A student, a teacher, a parent and an alumnus discuss Catholic schools
Ruth Hernandez Olvera
Senior at San Juan Diego Catholic High School in Austin
San Juan Diego Catholic High School and the Cathedral School of St. Mary in Austin are like family to Ruth Hernandez Olvera, a graduating senior at San Juan Diego Catholic High School in Austin.
“I will forever be thankful to God that these schools were put in my life,” said the teenager, who is also involved at St. Mary Cathedral Parish in Austin.
Olvera is thankful for the education she has received at the Catholic schools.
“Catholic schools build, mold and help students become the best version of themselves, the version that God created them to be,” she said. “Catholic schools help students discover themselves and discover God and his love.”
The Corporate Internship Program at San Juan Diego has helped her make many connections and friendships within the Austin community, and Olvera is looking forward to the future.
“Our generation are the leaders of tomorrow,” she said. “Every single day that I was in a Catholic school is a forever cherished memory. I have met so many great people there, have made so many friendships and learned so much.”

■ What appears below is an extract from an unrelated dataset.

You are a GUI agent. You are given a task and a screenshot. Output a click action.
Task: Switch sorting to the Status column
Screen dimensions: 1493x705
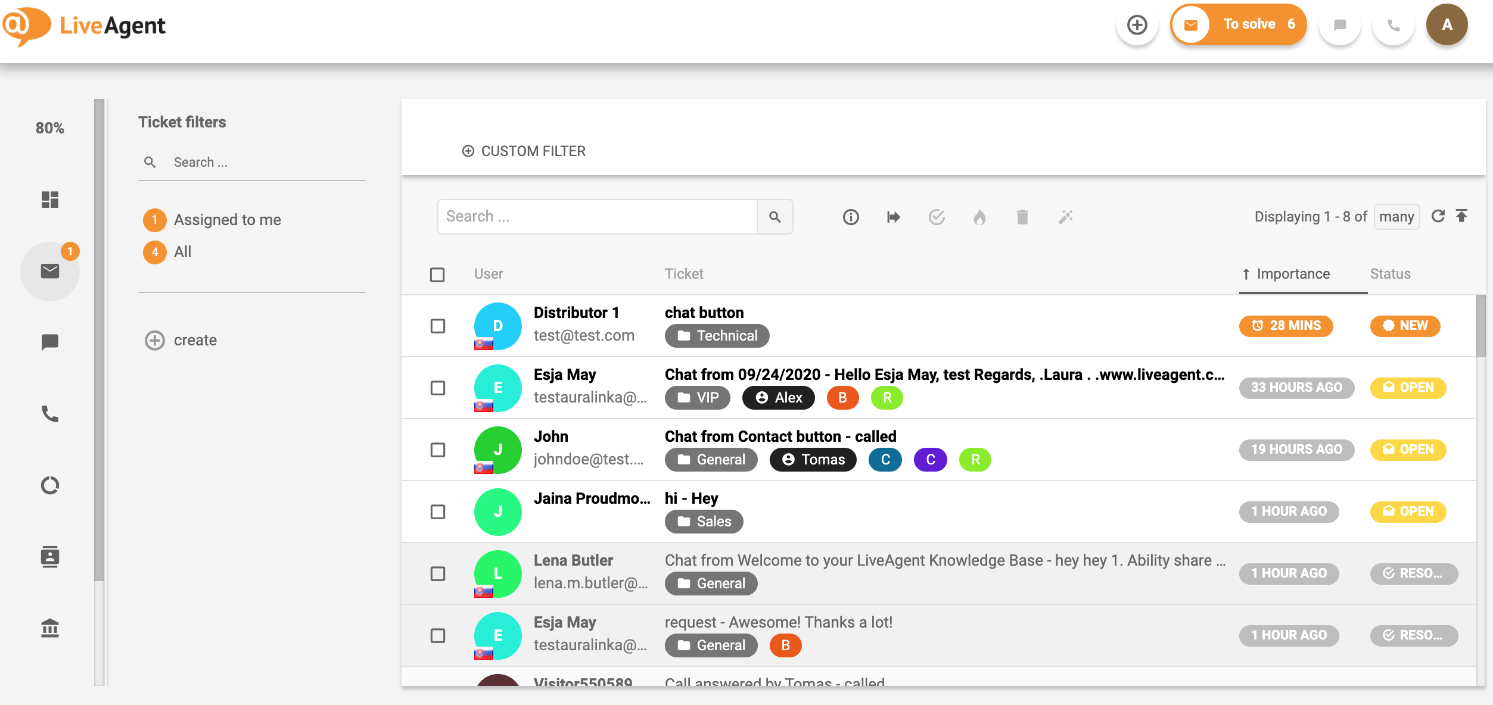point(1389,273)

St. Joseph Catholic School in Bryan
Catholic schools are places people can connect with Jesus (and each other) in a meaningful way and challenge each other in love and truth, said James Adams, campus minister, theology teacher and religious coordinator at St. Joseph Catholic School in Bryan.
He said the mission of Catholic schools is to form the whole student — mind, body and spirit — in a Catholic environment in order to make disciples who become saints.
“Perhaps the most important thing we can do is to create a culture of belonging in our community,” Adams said.
As a U.S. Army veteran, he thought he was prepared to handle the challenges of teaching, but 10 years into teaching, Adams continues to learn and grow.
“I have become a more emotionally and spiritually mature man after a decade of teaching in the classroom,” he said.
Adams fondly recalls the generosity of his students as his wife battled cancer about seven years ago.
“During lunch one day, several students walked into my classroom and presented me with a very small tree that looked like it was straight out of the Charlie Brown Christmas special. On each of the dead limbs were several gift cards and envelopes of cash to help us with food and baby-sitters … I was completely blown away by their thoughtfulness and generosity,” Adams said.
St. Helen Catholic School in Georgetown
“As a former Catholic student and parent of Catholic school children, I believe being educated in a Catholic setting is important because it allows a person to be their true selves and be accepted by others for who they are,” said Rosie McGill, the parent of two children who attend St. Helen Catholic School in Georgetown.
The most prominent virtues Catholic schools teach are perseverance and kindness, she said.
“We will all have struggles throughout our lives, but it is with our faith and support of a faith-based community that helps us to persevere through any problem,” McGill said.
She believes the world needs Catholic schools now more than ever because faith-based education guides students to seek clarity as they interact with one another and their teachers.
“God created humans to live together, interact together, care for one another and most importantly love one another,” McGill said.
She is confident Catholic schools will continue to grow disciples of Christ and build strong communities of faith.
2nd Configuration Seminarian for the Diocese of Austin
Catholic education has a special place in Cameron Kologinczak’s heart. He spent most of his childhood roaming the halls of Holy Family Catholic School and St. Dominic Savio Catholic High School in Austin.
“Catholic schools are not only a place for education, but also have a special place in guiding students to encounter the living God in the sacramental life, prayer and community,” said Kologinczak, who is studying to be a priest at St. Mary’s Seminary in Houston.
“My experience in Catholic education has helped me to grow as a person of community, but especially as a person in a Catholic community that is the central part of my life,” he said.
Catholic schools immerse students in the Catholic life for hours upon hours a day, five days a week, Kologinczak said. Thus, students learn how much God loves them and how we are all made to be in relationship with God.
“I really would not be the person I am today without the many graces and gifts that were given to me during my time in Catholic schools,” he said.